JL: Looking back at the way the system’s been working and at America, where there’s been wage stagnation and widening inequality, there does seem to be a view formed that the system is working for what some would call the ‘one per cent’ of richest people in the world. Do you feel it was inevitable to some degree that the American population were going to look to a populist leader, someone who is anti-establishment, someone who was going to reject globalisation and the system as it had been to that point?

MF: Well, I think that globalisation benefited far more than the one per cent. Not just in the US but, if you look around the world, countries that opened up and integrated themselves saw significant increases on every human development indicator: witness Asia. Countries that stayed relatively close to each other have seen almost no improvement in human development: witness the Middle East. So I think there’s real data there about how globalisation and integration are pro-development and pro-growth.

The dislocation up to now has been mostly a result of automation. When you see the estimates around artificial intelligence and robotics…the significance is going to be even greater going forward

While the benefits are certainly not equally shared, it’s a mistake to think that they only go to the one per cent. Having said that, I think, in the US, the issues you point to are real and legitimate – wage stagnation, widening income inequality, and a real sense that… neither the government nor the business sector have done enough to really address those who feel left behind by the system.

I think other countries in many respects do it better than we do. I think some states do it better than we do at the federal level. When it comes to training programmes, transition assistance or preparing people with the skills they need to succeed in a rapidly changing economy, we have not done a good enough job. There has not been the kind of political support across the spectrum needed to really take that issue on. And that goes to Democratic administrations as well as Republican administrations.

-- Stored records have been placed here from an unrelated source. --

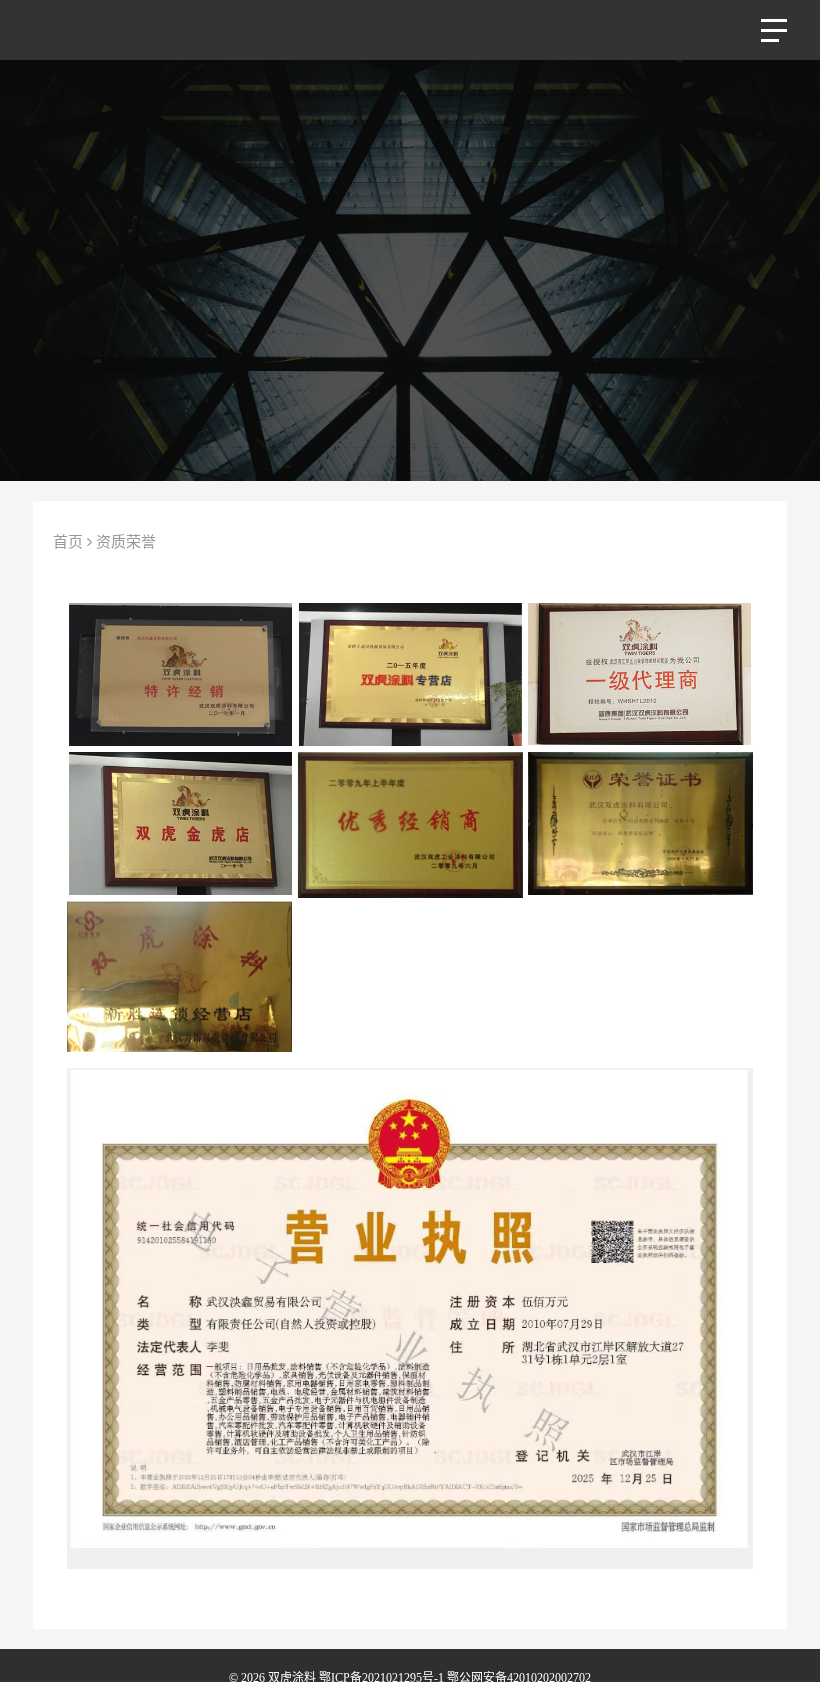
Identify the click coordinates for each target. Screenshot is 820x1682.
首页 (68, 542)
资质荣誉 (126, 542)
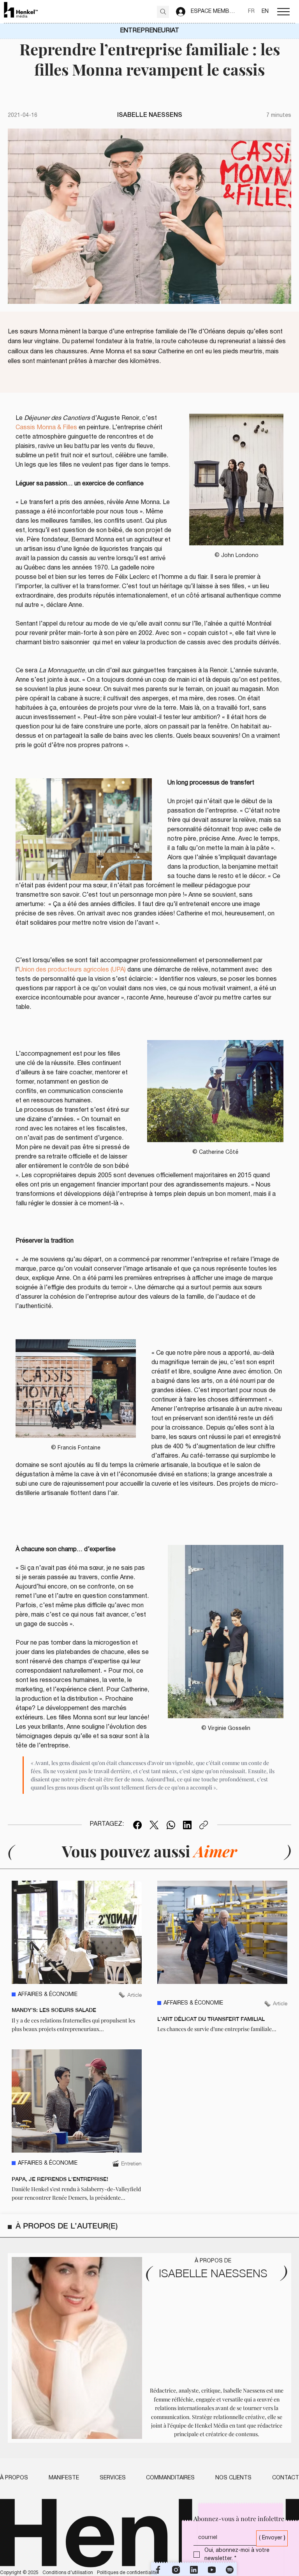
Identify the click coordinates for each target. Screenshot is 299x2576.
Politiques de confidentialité (127, 2573)
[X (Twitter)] (154, 1825)
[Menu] (283, 11)
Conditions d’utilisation (67, 2573)
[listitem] (77, 1957)
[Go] (163, 12)
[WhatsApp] (171, 1825)
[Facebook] (137, 1825)
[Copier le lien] (203, 1825)
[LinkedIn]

We tried in the Obama administration, through the budgets we submitted every year, to do things like free community college, which is a mechanism potentially for getting people into a more vocational education, but it was never funded. There are lots of other ideas like that out there. I think it’s perhaps the most serious issue we face as a country because, while economists will tell us that the dislocation up to now has been mostly a result of automation – globalisation is maybe 20 per cent, automation 80 per cent – when we look ahead and you see the estimates around artificial intelligence and robotics, machine learning and mechanisation, the significance is going to be even greater going forward. It doesn’t matter where the dislocation is coming from, whether it’s from globalisation, immigration or technology. We need to find better ways to make sure that our people are prepared to succeed and, where they are adversely affected, that we have mechanisms to make sure that they can transition and continue to succeed. Right now, in the US, not nearly enough attention is being paid to that.

This is an abridged version of an interview with Michael Froman at the IBA Annual Conference in October 2017 in Sydney.